One clinical registry for the ClotTriever device was identified.38 An abstract that describes how the preliminary results of the registry will be reported was also identified,39 as well as several case reports.5,6,40-45 These case reports generally indicate that the device can be used successfully in the treatment of DVT of both the arms and legs.

Ideally, robust clinical trials on the optimal treatment of DVT and pulmonary embolism would be conducted to help determine the appropriate use of the FlowTriever and ClotTriever devices. For example, a study that compared thrombectomy to standard treatments like systemic anticoagulation, intravenous thrombolysis, and catheter-directed thrombolysis in terms of clinical outcomes, safety, and long-term outcomes would be very useful.


For the FlowTriever device, the FLARE study reported that 3.8% of patients suffered a major adverse event.13 According to the study, these events were the result of the procedural process and not the device itself.13 A retrospective case review study reported two major adverse events (4.6%) including hemoptysis requiring intubation, and intraprocedural blood loss requiring transfusion.16 Thus, the risk posed by the FlowTriever device regarding bleeding events and pulmonary artery injury remains unclear.

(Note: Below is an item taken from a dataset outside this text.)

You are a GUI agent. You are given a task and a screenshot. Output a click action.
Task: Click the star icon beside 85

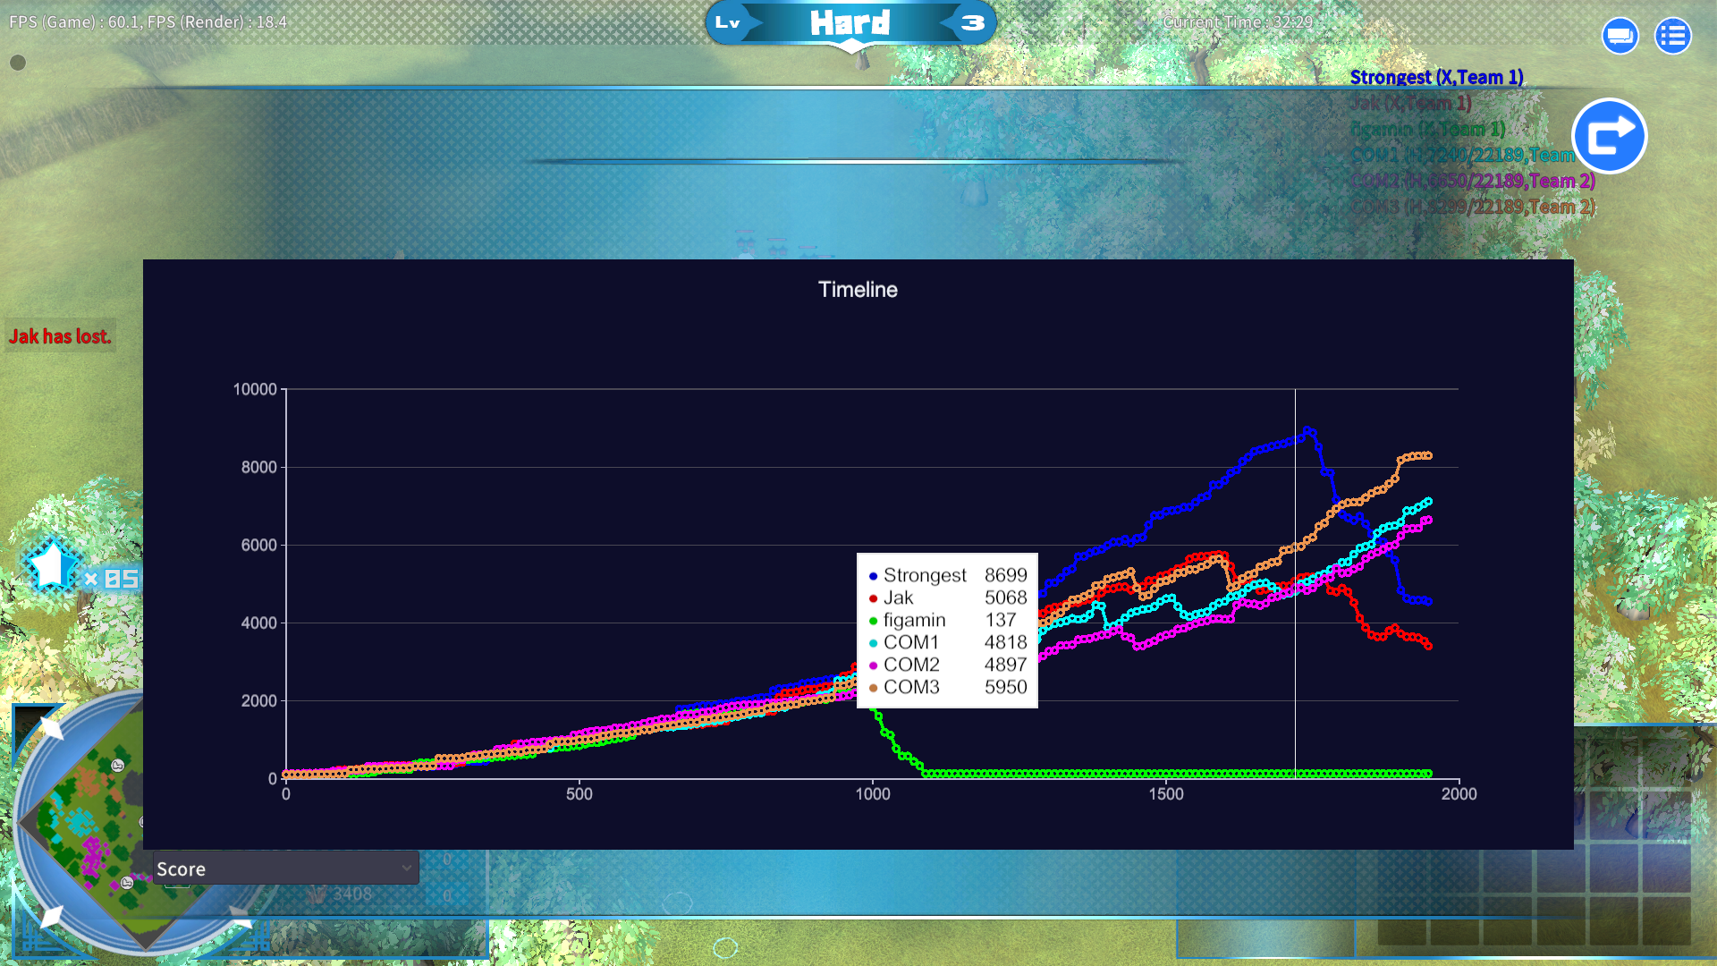[51, 565]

No evidence on the safety of the ClotTriever System was identified in the literature search.

Issues to Consider

Access to Care

Mechanical thrombectomy is a procedure that requires not only specific tools but also special training for clinicians.46 In Canada, mechanical thrombectomy is used for other indications such as stroke. However, it is only available in tertiary care centres, whereas thrombolysis can be offered in a wider variety of hospitals and care centres.47,48 As a result, the availability of this procedure may depend on where an individual experiencing symptoms resides.

Related Developments

There is considerable innovation happening in the treatment of clotting conditions such as pulmonary embolism and venous thromboembolism. In addition to the FlowTriever and ClotTriever devices, there are other mechanical thrombectomy devices coming to market, including the Aspirex catheter (Straub Medical AG, Wangs, Switzerland), the Indigo System (Penumbra, Inc., Alameda, California), Aspire Max 7 mechanical thrombectomy system (Control Medical Technology, Salt Lake City, Utah), and the AngioVac Cannula (AngioDynamics, New York).12

Looking Ahead

The FlowTriever and ClotTriever devices appear to have promising safety and effectiveness outcomes; however, more information is needed regarding when best to employ these devices so that they can be used to the greatest benefit. Additional information about the cost of these single-use devices would also help to position them in real-world practice. Robust studies comparing these new treatments to other emerging and standard treatments for venous thromboembolism are needed.